Blog

Advicero Nexia
Home / Blog / Flexible solutions for working time regulations

Flexible solutions for working time regulations

The outbreak of the coronavirus led to a state where some sectors stood still and others they are doing worse day by day. Along with the anti-crisis shield and the benefits due to employers, tools were introduced to manage work time, namely to change its system and overtime. Such solutions are regulated by two provisions of the anti-crisis shield, with their scope being different.

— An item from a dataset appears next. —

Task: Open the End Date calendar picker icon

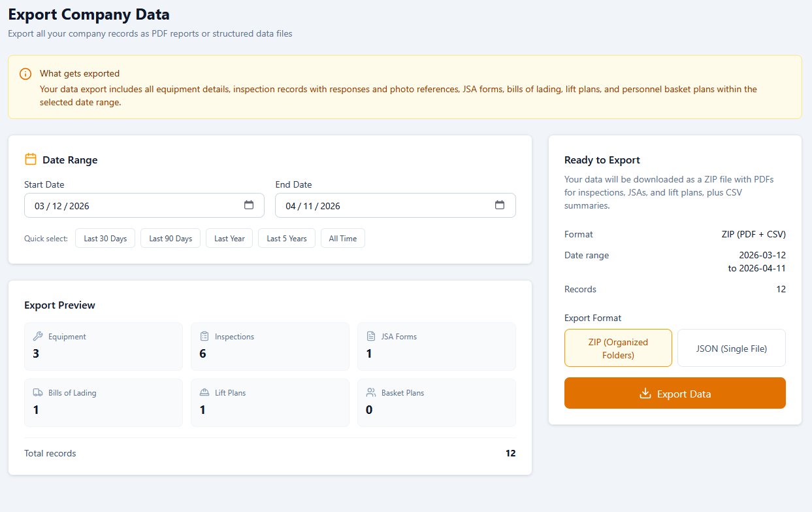Action: tap(500, 205)
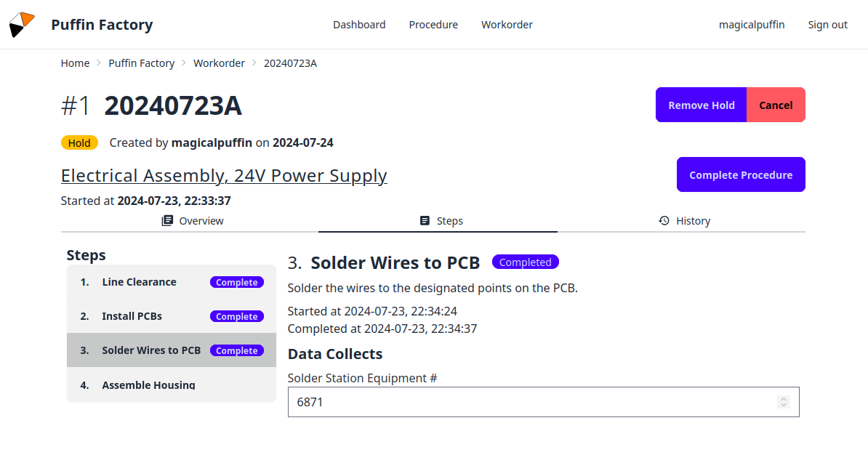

The first to be shown are art.15x of the Act of March 2, 2019, amended by the Acts of March 31 and April 17, 2020 (hereinafter the “Act”). In an epidemic or emergency status, until you cancel it, you can:

  • Change the system or distribution of working time in such a way as to ensure business continuity;
  • Instruct employees to work overtime to the extent and to the extent necessary to ensure the continuity of the enterprise’s or station’s operations

They are needed and at the same time convenient tools for flexible work time management without unnecessary formalities that would normally be needed. However, these changes may not be applicable to every type of enterprise, and the catalog is quite limited. The following groups of entrepreneurs got such a convenience:

  • Activities ensuring the functioning of critical infrastructure systems and objects – crucial for the security of the state and citizens, and the efficient functioning of public administration bodies, as well as supplies – entities within the meaning of the Crisis Management Act of 26 April 2007.
  • Enterprises that are a subcontractor or contractor that are not part of the critical infrastructure but which are necessary to ensure the continuity of the above critical infrastructure
  • Enterprises ensuring the operation of gas stations and natural gas stations
  • Entities to which the Prime Minister may, on his own initiative or at the request of a voivode, issue orders in accordance with art. 11 paragraph 2

In connection with the epidemic and changed working conditions, the employer will also have to adapt the issues related to the provision of accommodation and meals necessary for the implementation of employee duties. The value of these benefits will not be subject to the basis of the assessment of social security contributions.

In addition, the employer in this extraordinary situation will be forced to refuse to grant the employee any leave, even unpaid. If someone is already there, you can recall that person or postpone the appointment.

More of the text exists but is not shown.